Records from a collection
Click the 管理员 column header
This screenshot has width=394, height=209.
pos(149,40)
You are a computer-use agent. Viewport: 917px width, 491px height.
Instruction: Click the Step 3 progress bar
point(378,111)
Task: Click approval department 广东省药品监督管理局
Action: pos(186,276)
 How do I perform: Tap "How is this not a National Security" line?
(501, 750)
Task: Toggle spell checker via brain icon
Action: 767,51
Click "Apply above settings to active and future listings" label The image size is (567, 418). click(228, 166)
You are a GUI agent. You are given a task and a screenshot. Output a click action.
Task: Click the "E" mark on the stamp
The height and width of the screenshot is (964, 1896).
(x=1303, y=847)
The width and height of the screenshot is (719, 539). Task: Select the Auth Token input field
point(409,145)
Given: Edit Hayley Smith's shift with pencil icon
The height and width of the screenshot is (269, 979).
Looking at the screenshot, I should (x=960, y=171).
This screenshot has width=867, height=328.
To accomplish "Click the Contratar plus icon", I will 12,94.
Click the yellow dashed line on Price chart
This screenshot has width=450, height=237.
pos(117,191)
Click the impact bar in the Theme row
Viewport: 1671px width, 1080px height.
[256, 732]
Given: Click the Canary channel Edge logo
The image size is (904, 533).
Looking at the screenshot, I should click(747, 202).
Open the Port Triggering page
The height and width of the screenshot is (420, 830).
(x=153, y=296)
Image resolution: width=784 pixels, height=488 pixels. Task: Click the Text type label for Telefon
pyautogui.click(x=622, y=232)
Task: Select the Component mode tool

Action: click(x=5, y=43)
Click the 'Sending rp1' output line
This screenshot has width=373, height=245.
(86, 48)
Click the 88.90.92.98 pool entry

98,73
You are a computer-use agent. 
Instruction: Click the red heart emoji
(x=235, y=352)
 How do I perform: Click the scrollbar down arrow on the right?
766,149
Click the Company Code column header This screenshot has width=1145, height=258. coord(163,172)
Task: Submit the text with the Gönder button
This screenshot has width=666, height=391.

• Instructions for the task: Reproduce the listing above line for line, with no changes.

• Full answer:
Click the 管理员 column header
This screenshot has width=394, height=209.
pos(149,40)
You are a computer-use agent. Viewport: 917px width, 491px height.
Instruction: Click the Step 3 progress bar
point(378,111)
Task: Click approval department 广东省药品监督管理局
Action: pos(186,276)
 How do I perform: Tap "How is this not a National Security" line?
(501, 750)
Task: Toggle spell checker via brain icon
Action: 767,51
Click "Apply above settings to active and future listings" label The image size is (567, 418). click(228, 166)
You are a GUI agent. You are given a task and a screenshot. Output a click action.
Task: Click the "E" mark on the stamp
The height and width of the screenshot is (964, 1896).
(x=1303, y=847)
The width and height of the screenshot is (719, 539). Task: Select the Auth Token input field
point(409,145)
Given: Edit Hayley Smith's shift with pencil icon
The height and width of the screenshot is (269, 979).
Looking at the screenshot, I should (x=960, y=171).
This screenshot has width=867, height=328.
To accomplish "Click the Contratar plus icon", I will 12,94.
Click the yellow dashed line on Price chart
This screenshot has width=450, height=237.
pos(117,191)
Click the impact bar in the Theme row
Viewport: 1671px width, 1080px height.
[256, 732]
Given: Click the Canary channel Edge logo
The image size is (904, 533).
Looking at the screenshot, I should click(747, 202).
Open the Port Triggering page
The height and width of the screenshot is (420, 830).
(x=153, y=296)
Image resolution: width=784 pixels, height=488 pixels. Task: Click the Text type label for Telefon
pyautogui.click(x=622, y=232)
Task: Select the Component mode tool

Action: click(x=5, y=43)
Click the 'Sending rp1' output line
This screenshot has width=373, height=245.
(86, 48)
Click the 88.90.92.98 pool entry

98,73
You are a computer-use agent. 
Instruction: Click the red heart emoji
(x=235, y=352)
 How do I perform: Click the scrollbar down arrow on the right?
766,149
Click the Company Code column header This screenshot has width=1145, height=258. coord(163,172)
Task: Submit the text with the Gönder button
This screenshot has width=666, height=391.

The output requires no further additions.